Testo di lettura:
-------------------------
Non hai seguito la guida di NetworkManager, sennò sapresti che ci pensa lui a gestire le interfacce e che non c'è bisogno di fare il link simbolico /etc/init.d/net.wlan0 verso net.lo.

Se usi KDE puoi anche installare KNetworkManager (per Gnome ce n'è uno simile) e devi aggiungere NetworkManager al runlevel di default. E' più facile di quello che sembra.. fidati.. una volta sì che era un casino. Ora con NetworkManager praticamente non devi più fare nulla perché ci pensa a tutto lui.

----------

## elbambolo

 *fbcyborg wrote:*   

> Non hai seguito la guida di NetworkManager, sennò sapresti che ci pensa lui a gestire le interfacce e che non c'è bisogno di fare il link simbolico /etc/init.d/net.wlan0 verso net.lo.
> 
> Se usi KDE puoi anche installare KNetworkManager (per Gnome ce n'è uno simile) e devi aggiungere NetworkManager al runlevel di default. E' più facile di quello che sembra.. fidati.. una volta sì che era un casino. Ora con NetworkManager praticamente non devi più fare nulla perché ci pensa a tutto lui.
-------------------------
[Dati sull'individuazione di obiettivi visibili]

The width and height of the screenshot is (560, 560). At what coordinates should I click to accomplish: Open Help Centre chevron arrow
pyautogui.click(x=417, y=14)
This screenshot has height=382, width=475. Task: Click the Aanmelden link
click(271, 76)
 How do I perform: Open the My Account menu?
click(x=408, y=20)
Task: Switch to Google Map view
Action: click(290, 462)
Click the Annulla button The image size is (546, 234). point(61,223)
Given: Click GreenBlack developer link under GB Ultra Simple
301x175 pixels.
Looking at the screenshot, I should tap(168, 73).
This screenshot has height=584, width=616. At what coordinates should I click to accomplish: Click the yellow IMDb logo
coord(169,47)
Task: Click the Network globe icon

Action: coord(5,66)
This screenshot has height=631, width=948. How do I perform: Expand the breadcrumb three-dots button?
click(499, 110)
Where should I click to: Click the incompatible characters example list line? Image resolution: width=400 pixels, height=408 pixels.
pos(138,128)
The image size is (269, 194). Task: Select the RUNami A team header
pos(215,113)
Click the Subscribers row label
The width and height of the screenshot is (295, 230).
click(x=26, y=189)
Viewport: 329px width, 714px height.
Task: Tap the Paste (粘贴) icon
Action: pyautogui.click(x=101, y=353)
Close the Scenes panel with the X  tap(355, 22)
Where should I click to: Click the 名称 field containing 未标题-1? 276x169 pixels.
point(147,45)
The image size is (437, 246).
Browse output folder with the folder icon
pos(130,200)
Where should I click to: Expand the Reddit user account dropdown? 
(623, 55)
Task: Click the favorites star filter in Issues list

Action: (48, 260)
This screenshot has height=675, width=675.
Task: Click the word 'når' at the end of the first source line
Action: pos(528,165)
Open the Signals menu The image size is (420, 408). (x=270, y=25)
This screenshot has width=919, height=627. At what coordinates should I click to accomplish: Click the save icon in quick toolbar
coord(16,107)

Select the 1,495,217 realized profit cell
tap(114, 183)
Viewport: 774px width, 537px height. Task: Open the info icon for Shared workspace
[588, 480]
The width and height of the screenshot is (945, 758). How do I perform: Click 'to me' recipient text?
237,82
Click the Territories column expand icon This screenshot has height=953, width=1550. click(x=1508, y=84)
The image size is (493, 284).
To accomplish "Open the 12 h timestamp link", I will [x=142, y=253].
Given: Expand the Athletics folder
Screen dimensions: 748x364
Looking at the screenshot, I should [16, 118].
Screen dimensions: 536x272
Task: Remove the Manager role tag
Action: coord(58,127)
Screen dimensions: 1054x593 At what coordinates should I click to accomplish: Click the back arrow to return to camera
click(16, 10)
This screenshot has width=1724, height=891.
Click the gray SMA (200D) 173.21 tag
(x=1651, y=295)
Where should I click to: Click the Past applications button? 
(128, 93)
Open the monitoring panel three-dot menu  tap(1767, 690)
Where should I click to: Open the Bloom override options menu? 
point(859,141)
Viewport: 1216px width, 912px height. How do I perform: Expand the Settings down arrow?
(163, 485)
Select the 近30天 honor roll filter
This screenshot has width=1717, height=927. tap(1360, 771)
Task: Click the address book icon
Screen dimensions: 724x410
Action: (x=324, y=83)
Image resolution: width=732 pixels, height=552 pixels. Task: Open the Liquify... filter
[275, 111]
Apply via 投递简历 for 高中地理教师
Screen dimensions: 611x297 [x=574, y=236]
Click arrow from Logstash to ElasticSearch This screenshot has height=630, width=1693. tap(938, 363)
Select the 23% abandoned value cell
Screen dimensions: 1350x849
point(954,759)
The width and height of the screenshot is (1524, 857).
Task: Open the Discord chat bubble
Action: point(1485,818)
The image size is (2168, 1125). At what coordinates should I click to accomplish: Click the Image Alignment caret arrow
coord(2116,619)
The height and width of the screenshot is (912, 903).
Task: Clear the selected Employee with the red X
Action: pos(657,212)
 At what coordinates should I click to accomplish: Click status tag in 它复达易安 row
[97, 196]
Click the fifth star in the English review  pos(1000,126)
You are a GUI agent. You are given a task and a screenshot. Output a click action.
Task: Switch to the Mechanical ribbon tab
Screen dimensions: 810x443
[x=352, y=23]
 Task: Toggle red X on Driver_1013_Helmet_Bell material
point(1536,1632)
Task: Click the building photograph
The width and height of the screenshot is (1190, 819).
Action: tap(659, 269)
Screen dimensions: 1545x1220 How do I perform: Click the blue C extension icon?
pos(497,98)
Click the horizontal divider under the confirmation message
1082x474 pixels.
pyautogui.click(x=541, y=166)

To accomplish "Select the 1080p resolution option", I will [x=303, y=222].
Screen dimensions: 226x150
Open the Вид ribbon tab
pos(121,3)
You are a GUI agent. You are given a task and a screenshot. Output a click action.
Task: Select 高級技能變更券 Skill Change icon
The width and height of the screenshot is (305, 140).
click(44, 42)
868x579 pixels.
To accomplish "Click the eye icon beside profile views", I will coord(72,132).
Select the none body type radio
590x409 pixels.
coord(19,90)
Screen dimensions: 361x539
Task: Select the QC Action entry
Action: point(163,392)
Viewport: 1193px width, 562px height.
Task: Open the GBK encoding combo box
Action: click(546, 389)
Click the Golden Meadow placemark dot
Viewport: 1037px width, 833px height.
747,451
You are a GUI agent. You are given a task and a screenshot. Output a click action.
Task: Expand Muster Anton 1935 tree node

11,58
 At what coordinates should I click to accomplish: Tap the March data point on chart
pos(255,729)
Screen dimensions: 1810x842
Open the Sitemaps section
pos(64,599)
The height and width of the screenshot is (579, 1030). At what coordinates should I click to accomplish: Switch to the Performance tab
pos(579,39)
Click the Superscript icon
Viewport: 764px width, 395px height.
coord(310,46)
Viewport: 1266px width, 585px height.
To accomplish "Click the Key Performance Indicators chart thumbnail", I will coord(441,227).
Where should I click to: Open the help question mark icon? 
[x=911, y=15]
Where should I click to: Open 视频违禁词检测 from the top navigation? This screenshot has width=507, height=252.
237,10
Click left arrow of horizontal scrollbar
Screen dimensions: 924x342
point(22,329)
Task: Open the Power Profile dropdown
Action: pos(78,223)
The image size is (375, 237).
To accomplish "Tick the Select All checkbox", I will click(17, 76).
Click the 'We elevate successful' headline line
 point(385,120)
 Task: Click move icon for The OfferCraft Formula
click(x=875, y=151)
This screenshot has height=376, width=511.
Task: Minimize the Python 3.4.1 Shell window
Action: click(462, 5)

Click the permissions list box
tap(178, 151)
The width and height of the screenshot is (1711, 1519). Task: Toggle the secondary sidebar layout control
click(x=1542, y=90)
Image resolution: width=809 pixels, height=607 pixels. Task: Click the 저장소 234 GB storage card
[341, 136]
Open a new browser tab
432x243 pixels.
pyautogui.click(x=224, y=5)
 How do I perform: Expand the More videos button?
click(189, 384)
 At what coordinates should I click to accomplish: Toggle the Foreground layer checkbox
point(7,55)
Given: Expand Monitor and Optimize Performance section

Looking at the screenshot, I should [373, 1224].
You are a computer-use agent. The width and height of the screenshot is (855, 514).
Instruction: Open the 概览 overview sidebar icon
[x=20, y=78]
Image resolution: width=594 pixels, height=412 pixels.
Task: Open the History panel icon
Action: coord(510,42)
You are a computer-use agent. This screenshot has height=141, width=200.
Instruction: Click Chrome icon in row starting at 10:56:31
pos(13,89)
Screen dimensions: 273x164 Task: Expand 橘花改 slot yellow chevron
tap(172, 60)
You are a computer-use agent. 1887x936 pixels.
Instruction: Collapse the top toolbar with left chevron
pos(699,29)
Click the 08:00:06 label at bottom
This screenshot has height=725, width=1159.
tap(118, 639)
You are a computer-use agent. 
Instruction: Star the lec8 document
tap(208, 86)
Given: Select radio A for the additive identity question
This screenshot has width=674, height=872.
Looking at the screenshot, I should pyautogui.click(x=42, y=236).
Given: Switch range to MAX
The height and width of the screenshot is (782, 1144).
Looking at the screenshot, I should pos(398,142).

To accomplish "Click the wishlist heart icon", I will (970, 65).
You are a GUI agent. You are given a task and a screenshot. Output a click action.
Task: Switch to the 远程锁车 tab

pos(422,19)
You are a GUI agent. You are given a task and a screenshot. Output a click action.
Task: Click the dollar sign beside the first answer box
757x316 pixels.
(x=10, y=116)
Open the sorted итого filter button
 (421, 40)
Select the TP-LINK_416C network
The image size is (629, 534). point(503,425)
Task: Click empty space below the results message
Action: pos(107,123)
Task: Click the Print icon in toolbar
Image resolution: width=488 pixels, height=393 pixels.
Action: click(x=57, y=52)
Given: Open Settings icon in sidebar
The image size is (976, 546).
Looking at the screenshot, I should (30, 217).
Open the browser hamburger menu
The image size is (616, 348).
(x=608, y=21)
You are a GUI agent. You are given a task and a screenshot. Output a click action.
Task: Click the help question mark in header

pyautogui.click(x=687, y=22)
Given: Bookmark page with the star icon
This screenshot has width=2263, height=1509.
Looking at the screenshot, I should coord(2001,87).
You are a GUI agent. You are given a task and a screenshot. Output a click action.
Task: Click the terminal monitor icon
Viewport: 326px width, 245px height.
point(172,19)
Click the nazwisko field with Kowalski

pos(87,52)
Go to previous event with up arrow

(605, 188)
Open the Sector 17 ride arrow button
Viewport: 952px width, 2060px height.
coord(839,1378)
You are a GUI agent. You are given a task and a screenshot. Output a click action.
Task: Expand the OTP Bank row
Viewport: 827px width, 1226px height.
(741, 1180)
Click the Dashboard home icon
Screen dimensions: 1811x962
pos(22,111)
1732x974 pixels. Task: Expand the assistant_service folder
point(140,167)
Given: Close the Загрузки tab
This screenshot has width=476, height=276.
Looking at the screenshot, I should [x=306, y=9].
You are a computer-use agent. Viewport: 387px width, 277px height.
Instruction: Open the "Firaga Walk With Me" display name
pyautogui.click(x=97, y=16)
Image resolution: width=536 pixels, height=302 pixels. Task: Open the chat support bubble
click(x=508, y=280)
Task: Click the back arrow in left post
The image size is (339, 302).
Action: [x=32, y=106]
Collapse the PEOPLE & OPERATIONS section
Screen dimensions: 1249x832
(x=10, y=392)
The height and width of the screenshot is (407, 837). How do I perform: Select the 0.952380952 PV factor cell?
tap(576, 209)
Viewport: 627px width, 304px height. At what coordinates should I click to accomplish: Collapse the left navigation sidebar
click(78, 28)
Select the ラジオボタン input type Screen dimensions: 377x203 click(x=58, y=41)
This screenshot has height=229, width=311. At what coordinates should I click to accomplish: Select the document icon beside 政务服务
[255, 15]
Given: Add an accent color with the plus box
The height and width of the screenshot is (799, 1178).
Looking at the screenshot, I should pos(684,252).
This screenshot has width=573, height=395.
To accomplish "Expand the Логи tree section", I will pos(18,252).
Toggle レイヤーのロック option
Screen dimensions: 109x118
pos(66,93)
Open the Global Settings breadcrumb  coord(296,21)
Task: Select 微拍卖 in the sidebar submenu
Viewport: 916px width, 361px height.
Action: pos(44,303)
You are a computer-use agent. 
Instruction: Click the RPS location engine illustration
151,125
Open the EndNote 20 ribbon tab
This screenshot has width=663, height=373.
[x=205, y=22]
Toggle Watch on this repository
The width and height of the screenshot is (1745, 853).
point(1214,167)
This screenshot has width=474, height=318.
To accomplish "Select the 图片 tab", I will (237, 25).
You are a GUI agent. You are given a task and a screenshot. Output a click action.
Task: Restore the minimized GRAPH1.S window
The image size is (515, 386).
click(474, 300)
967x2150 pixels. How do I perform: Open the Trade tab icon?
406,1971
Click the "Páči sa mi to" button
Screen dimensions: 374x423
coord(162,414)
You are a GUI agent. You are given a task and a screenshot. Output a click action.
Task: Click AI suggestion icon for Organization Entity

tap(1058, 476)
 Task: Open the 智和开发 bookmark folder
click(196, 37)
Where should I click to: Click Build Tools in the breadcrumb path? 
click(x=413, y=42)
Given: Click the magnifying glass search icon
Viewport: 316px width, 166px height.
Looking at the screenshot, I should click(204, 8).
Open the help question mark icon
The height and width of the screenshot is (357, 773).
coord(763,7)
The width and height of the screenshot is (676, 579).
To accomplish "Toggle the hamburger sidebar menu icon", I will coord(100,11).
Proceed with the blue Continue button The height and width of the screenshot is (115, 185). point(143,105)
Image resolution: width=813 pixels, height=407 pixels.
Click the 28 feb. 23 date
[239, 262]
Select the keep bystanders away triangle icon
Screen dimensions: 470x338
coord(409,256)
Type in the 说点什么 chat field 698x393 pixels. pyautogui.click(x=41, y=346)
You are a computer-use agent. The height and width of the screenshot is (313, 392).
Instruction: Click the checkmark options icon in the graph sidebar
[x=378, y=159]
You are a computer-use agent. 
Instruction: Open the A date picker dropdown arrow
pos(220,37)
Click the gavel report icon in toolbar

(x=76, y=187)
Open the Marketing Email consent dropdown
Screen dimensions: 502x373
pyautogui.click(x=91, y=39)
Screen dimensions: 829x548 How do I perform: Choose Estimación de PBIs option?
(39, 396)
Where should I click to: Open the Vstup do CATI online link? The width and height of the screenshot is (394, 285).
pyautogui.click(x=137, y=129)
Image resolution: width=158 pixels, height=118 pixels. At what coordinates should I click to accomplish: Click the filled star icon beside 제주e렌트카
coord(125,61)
-------------------------
Cosa farai:
Per favore, riscrivi come lista puntata il paragrafo del testo su NetworkManager che comincia con «Se usi KDE puoi anche installare», conservandone i fatti principali. L'elenco è materiale a sé, separato dal testo su NetworkManager.

Risposta corretta:
- Con KDE si può installare anche KNetworkManager; per Gnome ne esiste uno simile.
- NetworkManager va aggiunto al runlevel di default.
- È più facile di quanto sembri; un tempo era un gran caos.
- Ora NetworkManager si occupa di tutto e non serve fare praticamente più nulla.